■ EXERCISE PROMPT
Filter the rows below and copy each line that contains the string "Untermenü".

■ EXERCISE INPUTS
══════════

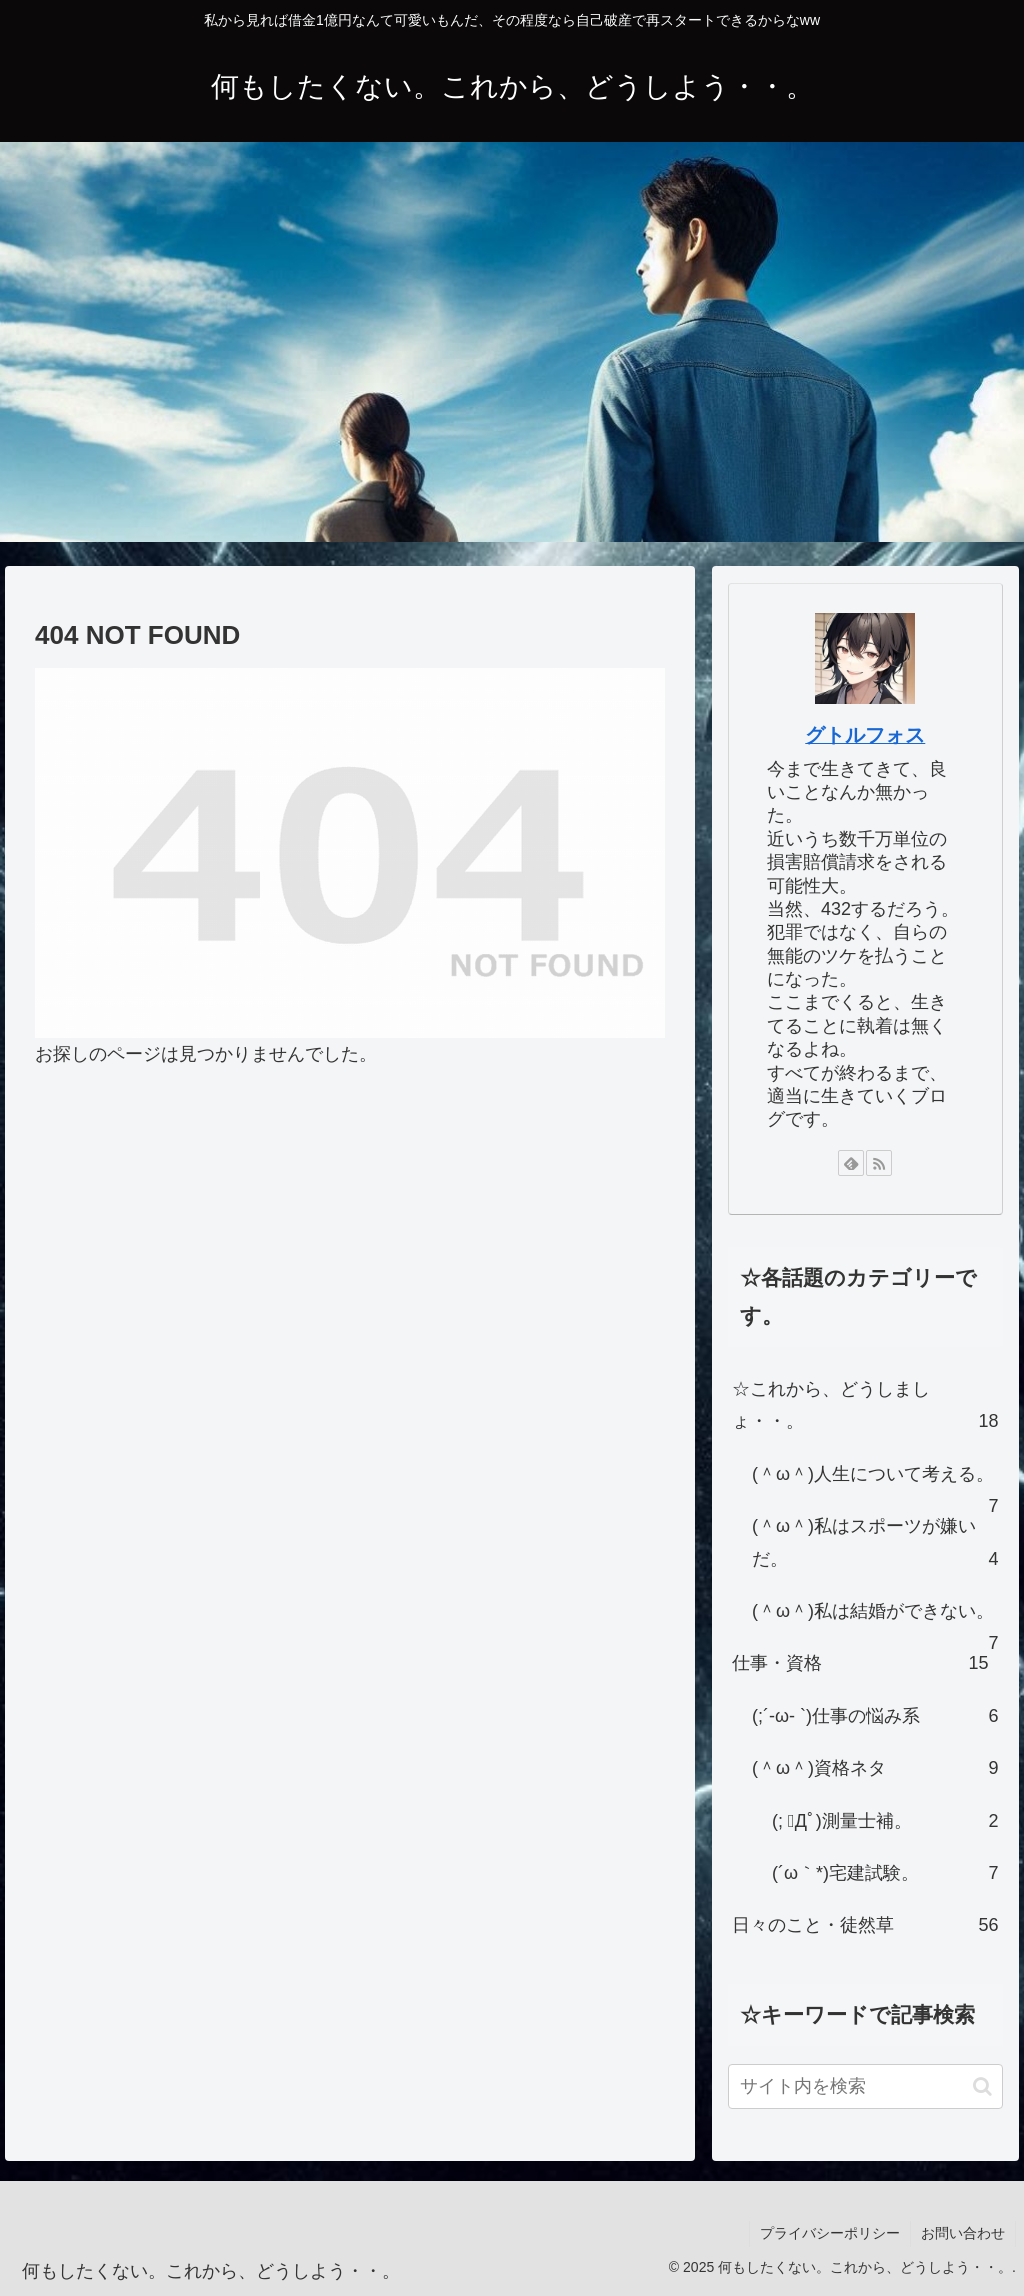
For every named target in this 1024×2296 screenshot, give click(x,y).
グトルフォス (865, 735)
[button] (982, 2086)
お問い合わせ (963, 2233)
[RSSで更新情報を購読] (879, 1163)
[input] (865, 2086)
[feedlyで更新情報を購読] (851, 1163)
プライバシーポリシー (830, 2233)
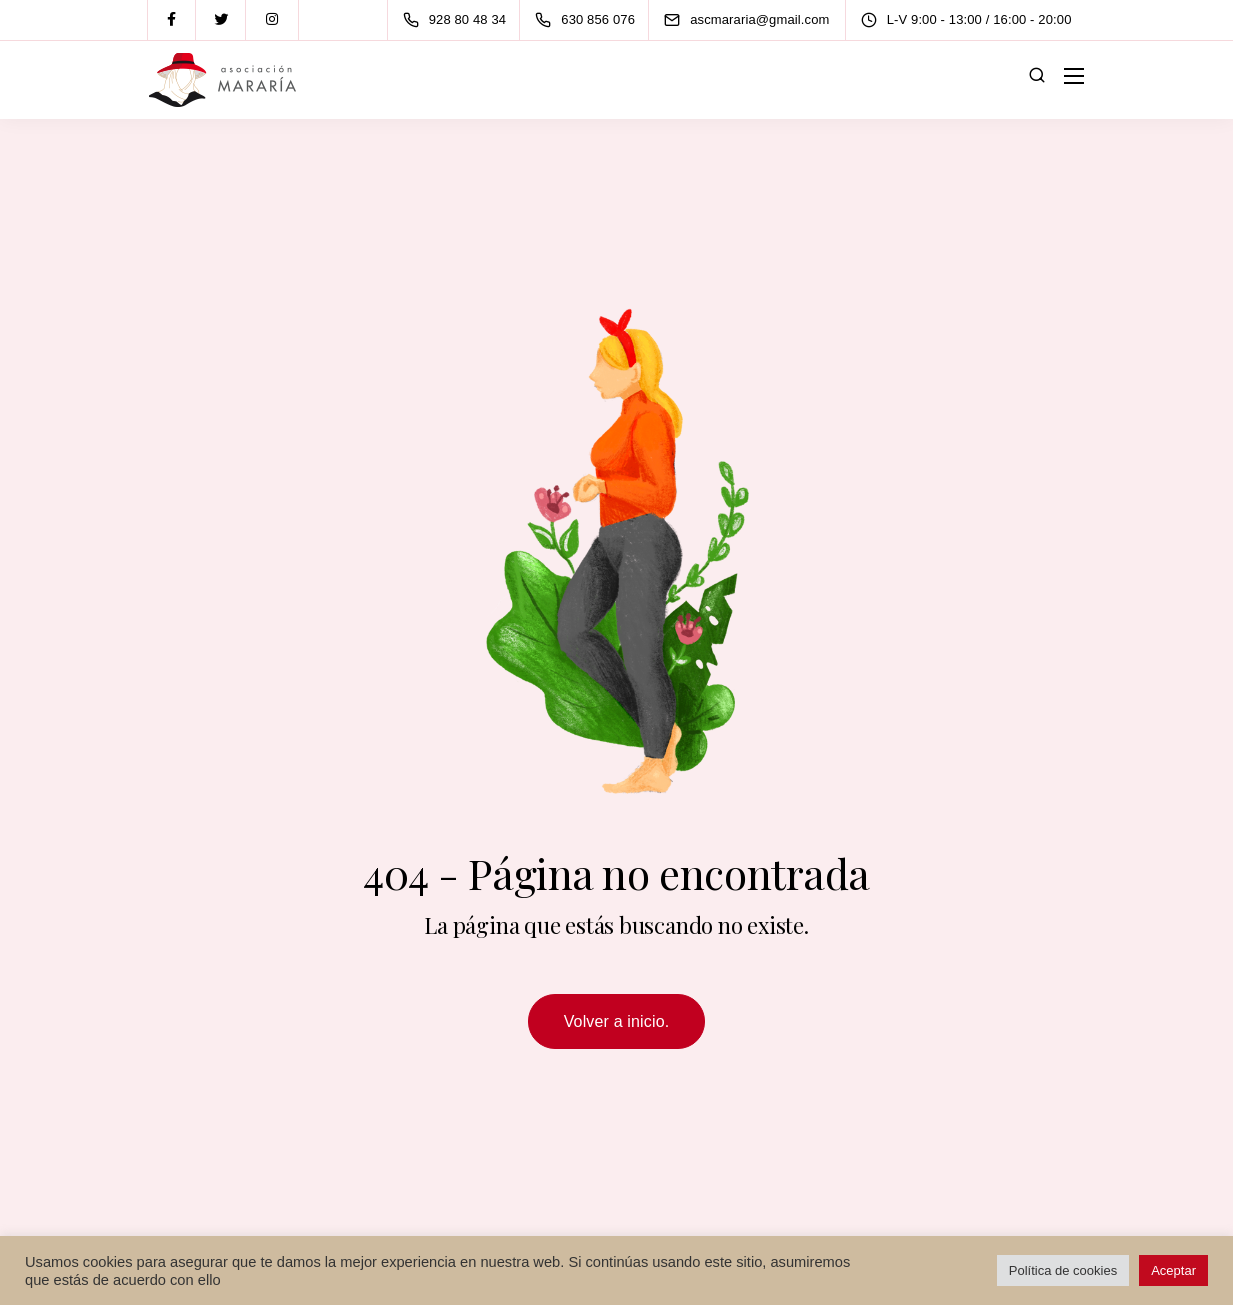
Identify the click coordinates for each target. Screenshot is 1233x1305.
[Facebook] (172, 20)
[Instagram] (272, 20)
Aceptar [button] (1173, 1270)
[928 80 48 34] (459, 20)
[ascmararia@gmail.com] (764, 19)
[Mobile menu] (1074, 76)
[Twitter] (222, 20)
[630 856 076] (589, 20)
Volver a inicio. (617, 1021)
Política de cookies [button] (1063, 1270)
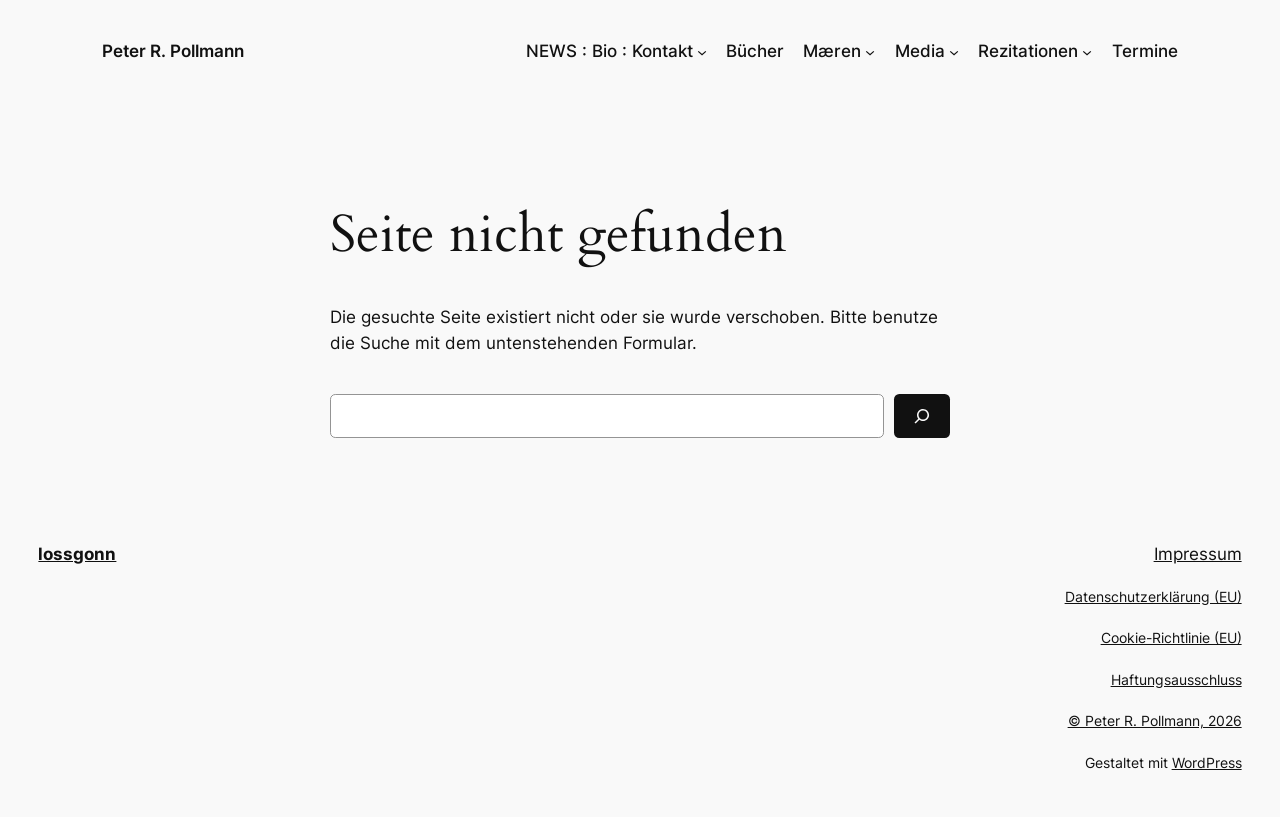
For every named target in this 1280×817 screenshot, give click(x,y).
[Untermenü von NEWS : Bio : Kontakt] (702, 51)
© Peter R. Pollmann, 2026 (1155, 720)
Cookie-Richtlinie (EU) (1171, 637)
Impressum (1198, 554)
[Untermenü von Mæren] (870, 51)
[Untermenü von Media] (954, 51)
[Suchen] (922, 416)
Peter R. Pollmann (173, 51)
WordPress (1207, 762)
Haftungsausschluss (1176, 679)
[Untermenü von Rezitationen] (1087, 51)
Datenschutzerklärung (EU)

══════════

■ OUTPUT OF THE TASK
[Untermenü von NEWS : Bio : Kontakt] (702, 51)
[Untermenü von Mæren] (870, 51)
[Untermenü von Media] (954, 51)
[Untermenü von Rezitationen] (1087, 51)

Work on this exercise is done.